ROCm/docs/how-to/rocm-for-ai/training/benchmark-docker/primus-pytorch.rst

.. meta::
   :description: How to train a model using PyTorch for ROCm.
   :keywords: ROCm, AI, LLM, train, PyTorch, torch, Llama, flux, tutorial, docker

****************************************
Training a model with Primus and PyTorch
****************************************

`Primus <https://github.com/AMD-AGI/Primus>`__ is a unified and flexible
LLM training framework designed to streamline training. It streamlines LLM
training on AMD Instinct GPUs using a modular, reproducible configuration paradigm.
Primus now supports the PyTorch torchtitan backend.

.. note::

   For a unified training solution on AMD GPUs with ROCm, the `rocm/pytorch-training
   <https://hub.docker.com/r/rocm/pytorch-training/>`__ Docker Hub registry will be
   deprecated soon in favor of `rocm/primus <https://hub.docker.com/r/rocm/primus>`__.
   The ``rocm/primus`` Docker containers will cover PyTorch training ecosystem frameworks,
   including torchtitan and :doc:`Megatron-LM <primus-megatron>`.

   Primus with the PyTorch torchtitan backend is designed to replace the
   :doc:`ROCm PyTorch training <pytorch-training>` workflow.
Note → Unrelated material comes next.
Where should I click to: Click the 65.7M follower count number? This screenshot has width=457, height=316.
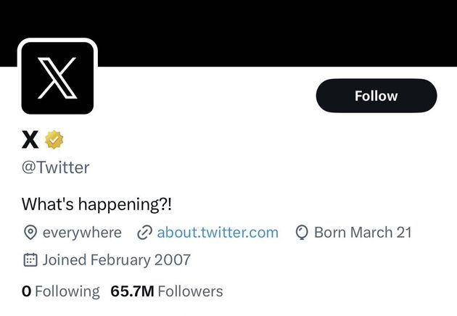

See
   :doc:`pytorch-training` to see steps to run workloads without Primus.

AMD provides a ready-to-use Docker image for MI355X, MI350X, MI325X, and
MI300X GPUs containing essential components for Primus and PyTorch training
with Primus Turbo optimizations.

.. datatemplate:yaml:: /data/how-to/rocm-for-ai/training/primus-pytorch-benchmark-models.yaml

   .. tab-set::

      .. tab-item:: {{ data.docker.pull_tag }}
         :sync: {{ data.docker.pull_tag }}

         .. list-table::
            :header-rows: 1

            * - Software component
              - Version

            {% for component_name, component_version in data.docker.components.items() %}
            * - {{ component_name }}
              - {{ component_version }}
            {% endfor %}

.. _amd-primus-pytorch-model-support-v2510:

Supported models
================

The following models are pre-optimized for performance on the AMD Instinct MI325X and MI300X GPUs.
Some instructions, commands, and training recommendations in this documentation might
vary by model -- select one to get started.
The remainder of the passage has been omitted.